Publication number: US5522941A
Application number: US08/183,831
Authority: US
Inventors: Toshiro Uchinami; Tadao Nishikawa
Original assignee: Uchinami Co Ltd
Current assignee: Toyo Denki Seizo KK
Priority date: 1993-01-21
Filing date: 1994-01-21
Publication date: 1996-06-04
Anticipated expiration: 2014-01-21
Also published as: JPH06210252A; EP0607974B1; DE69405119T2; KR940018142A; EP0607974A1; CN1105610A; DE69405119D1; KR0127857B1; CN1058645C

Abstract

A method and device for jetting a pressurized water flow against a material under water to cause cavitation to wash the material. A negative pressure generated by the pressurized water flow is used to draw an air current and mix it into the pressurized water flow. A near-infinite number of bubbles are thus directed to the material through the pressurized water flow. As a result, the control of the water flow controls the movement of the bubbles, and the disturbance caused by the bubbles, the shock wave caused by the bursting of the bubbles, and the turbulent force of the flow serve to wash the material.

Description

FIELD OF THE INVENTION

The present invention relates to an underwater washing method and device for washing dependent upon water.

DESCRIPTION OF THE PRIOR ART

Conventionally, the use of special detergents such as freon, or organic or petroleum solvents has been essential in washing methods, particularly these for industrial washing applications. However, freon solvents are considered harmful to the ozone layer and organic solvents may contaminate underground water, rivers, and coastal waters and have a secondary effect on human beings.

Thus, the inventor has already developed a method for effective washing dependent upon water and a device for implementing such a washing method and applied part of the results as Japanese Patent Laid-Open No. 3-109981 and Japanese Utility Model Laid-Open No. 3-56691. These inventions achieve an intended washing effect using a washing means that jets washwater and bubbles onto a material under water and comprises three elements: vibrations and oscillations caused by bubbles, water hammer energy generated by the jet's pressurized water flow, and the fast movement of the bubbles caused by turbulence.

In these inventions, the material is located in the bubbles direction of movement so that the bubbles are effectively jetted against the material. The material is suspended and supported so that its bottom surface is exposed, and the pressurized water flow is jetted upward against the material to cause cavitation because the bubbles have the largest kinetic energy when they are blown upward.

Due to the methods used in these inventions, however, mainly the bottom surface of the material is washed because the bubbles must be blown upward. The intended washing effect cannot be achieved by jetting the bubbles against the target part of the material in a sideways or downward direction because the bubbles' direction of movement and velocity cannot be completely controlled.

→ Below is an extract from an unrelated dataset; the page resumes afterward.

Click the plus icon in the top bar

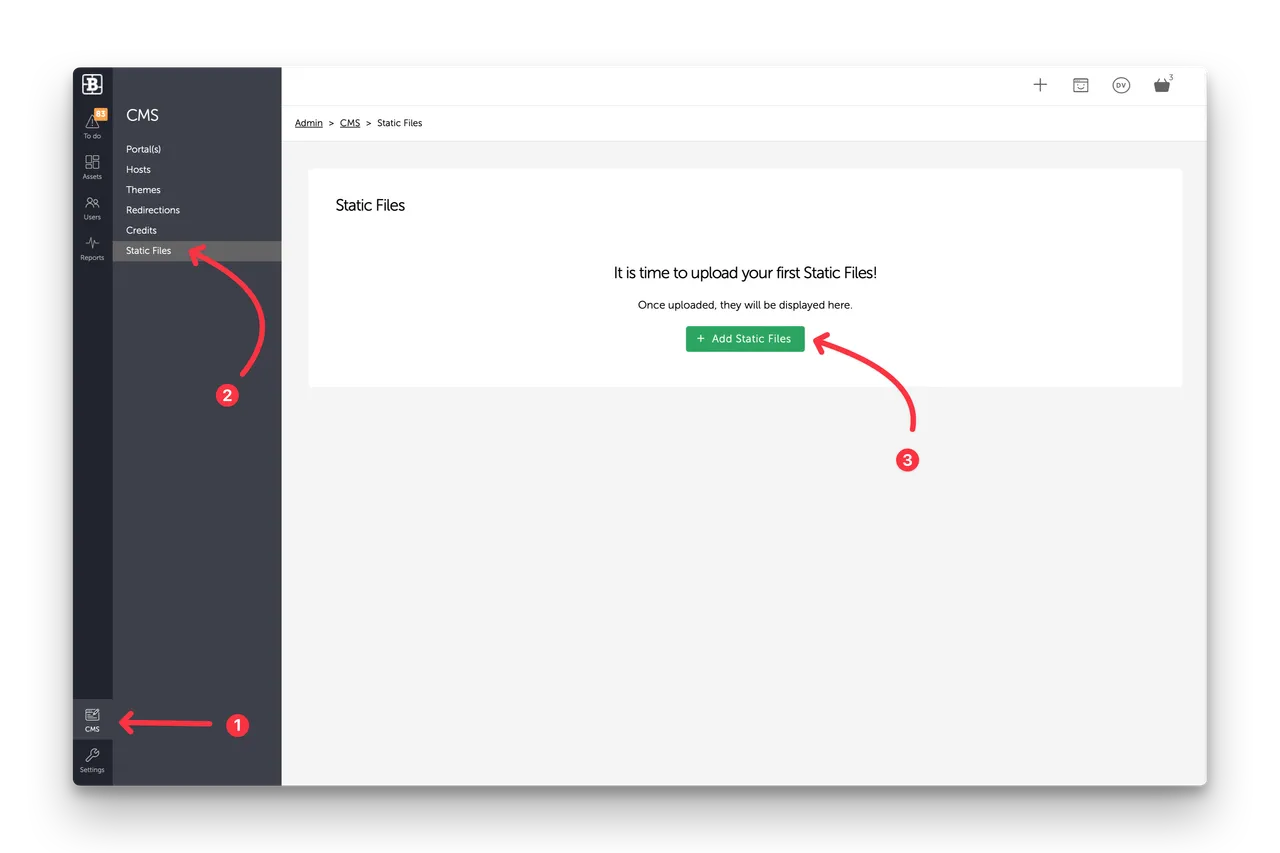(x=1040, y=85)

For example, if the target part of the material is not at the bottom, the material's orientation must be changed. Also, piping for blowing up bubbles, pressurized water piping, and a supporting facility for the material must be provided at the bottom of a washing vessel. This composition makes the bottom of the vessel complex and reduces the effective height in the vessel.

SUMMARY OF THE INVENTION

In consideration of the above points, the objective of this invention is to control the movement of the bubbles so that they can be jetted against the target part of the material properly.

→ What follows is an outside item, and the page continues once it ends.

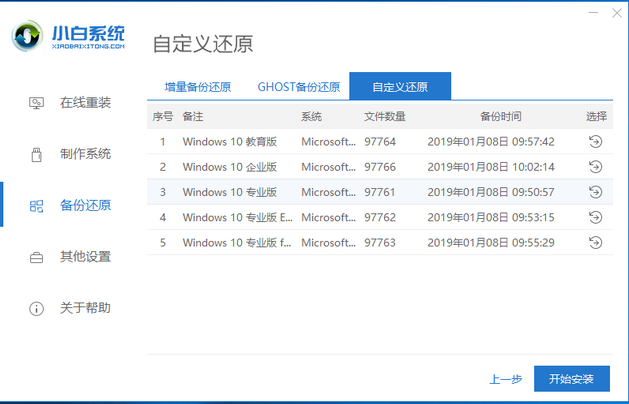Switch to GHOST备份还原 tab
The image size is (629, 404).
point(299,87)
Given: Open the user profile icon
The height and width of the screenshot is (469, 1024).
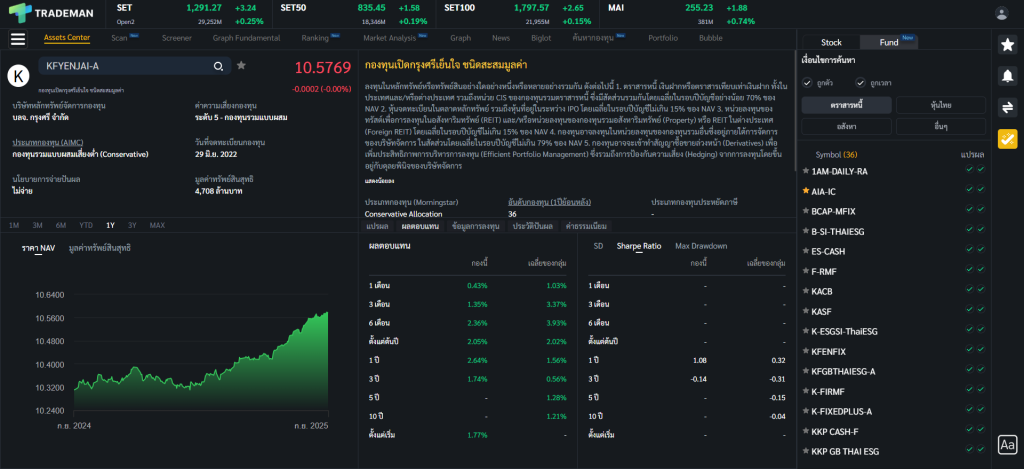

That is, the bubbles and pressurized washwater flow will be jetted against the material not only upward but also frontward, backward, rightward, leftward, and downward to improve the practicality of the underwater washing method to make it more versatile.

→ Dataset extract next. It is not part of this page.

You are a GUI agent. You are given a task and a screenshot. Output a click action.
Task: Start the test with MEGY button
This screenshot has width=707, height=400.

It is an object of the invention to provide a method for jetting a pressurized water flow against a material immersed in washwater to cause cavitation in the water flow that washes the material, the washing process consists of two steps: an air-current suction step, in which negative pressure generated by the pressurized water flow is used to suck in an air current in order to introduce a fast air current into the washwater; and a washing step, in which the material is washed by the combination of the air current and pressurized water, the fast-moving bubbles generated by cavitation, the shook waves caused by the bursting of the bubbles, and the turbulent force of the pressurized water flow.

The air current is sucked under by the pressurized water flow to form bubbles, which are then transferred to the material within the pressurized water flow while agitated. Therefore, the jetting direction and velocity of the bubble can be controlled by the pressurized water flow.

A device for implementing the above underwater washing method preferably comprises a washing vessel that can store washwater for immersing the material, a pressurized water piping with a nozzle for jetting the pressurized water through the wash water in the washing vessel, and an air current piping that guides the air current between the outer circumference of the nozzle and a tip opening, which has a form that surrounds the nozzle and protrudes toward the inside of the washing vessel further than the nozzle.

In addition to industrial water, either pure water or general city water can be used as wash water. Warm water is more effective than chilled water, so water of approximate room temperature to 80° C. is used. Moreover, the washwater must be pressurized before jetting. A pressure of several kg/cm² is effective but pressure of several tens to more than 150 kg/cm² is generally used. However, no definite values have not been proposed. The pressure applied to the water flow should be based on the distance between the nozzle and the material, the type of stain on the target area, and the degree and intensity of staining. The optimum pressure for various stains varies according to individual conditions because the pressure controls kinetic properties, of bubbles generated by capitation, such as the vibration frequency. The pressurized water flow is jetted either continuously or intermittently. Although conventional detergents are not used, alkaline detergents can be used depending upon the conditions of the material, and antiseptics may be used to wash iron or alum. material. In this sense, this invention may be thought of as a washing method using only washwater.

BRIEF DESCRIPTION OF THE DRAWINGS

FIG. 1 is an explanatory side elevation view of embodiment 1 of an underwater washing method and a device according to this invention.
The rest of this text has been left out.